- EXERCISE:
When you reach the line that contains "Open the Integrations page", give it back exactly along with each line after it to the end of the entries; skip any pictures.

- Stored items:
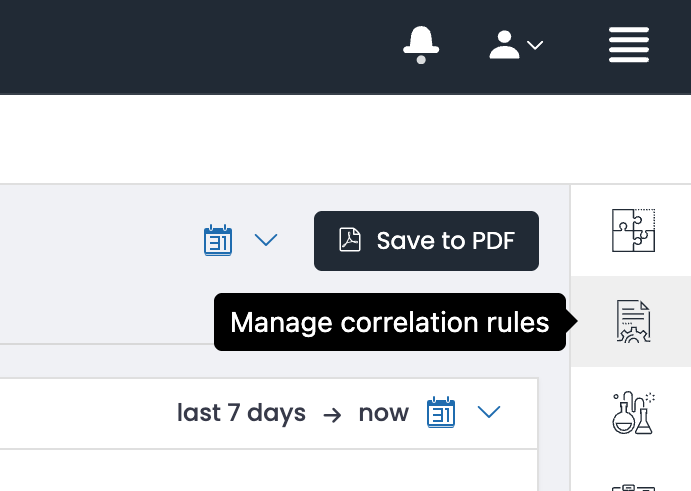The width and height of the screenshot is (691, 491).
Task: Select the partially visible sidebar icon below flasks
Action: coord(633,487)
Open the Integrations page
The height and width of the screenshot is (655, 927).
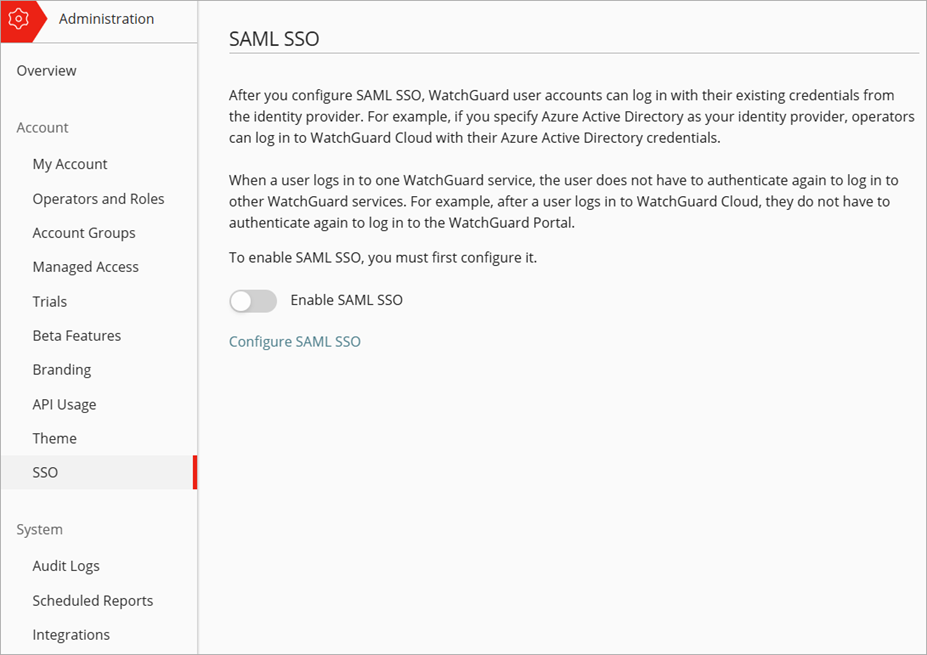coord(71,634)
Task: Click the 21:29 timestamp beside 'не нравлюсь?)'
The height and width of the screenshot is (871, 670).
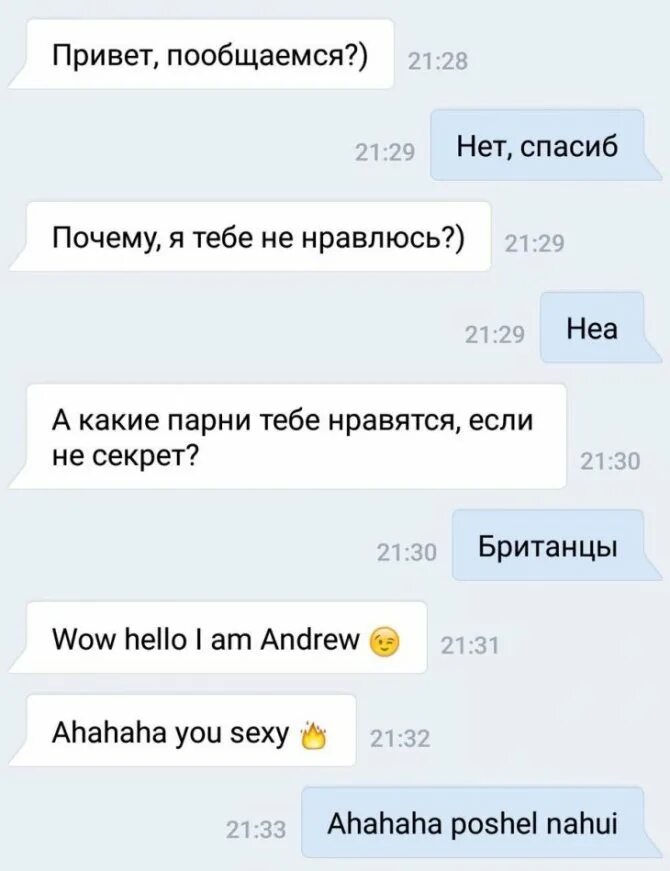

- ANSWER TO THIS PROBLEM:
Open the Integrations page
The height and width of the screenshot is (655, 927).
coord(71,634)
Task: Click the 21:29 timestamp beside 'не нравлюсь?)'
The height and width of the screenshot is (871, 670).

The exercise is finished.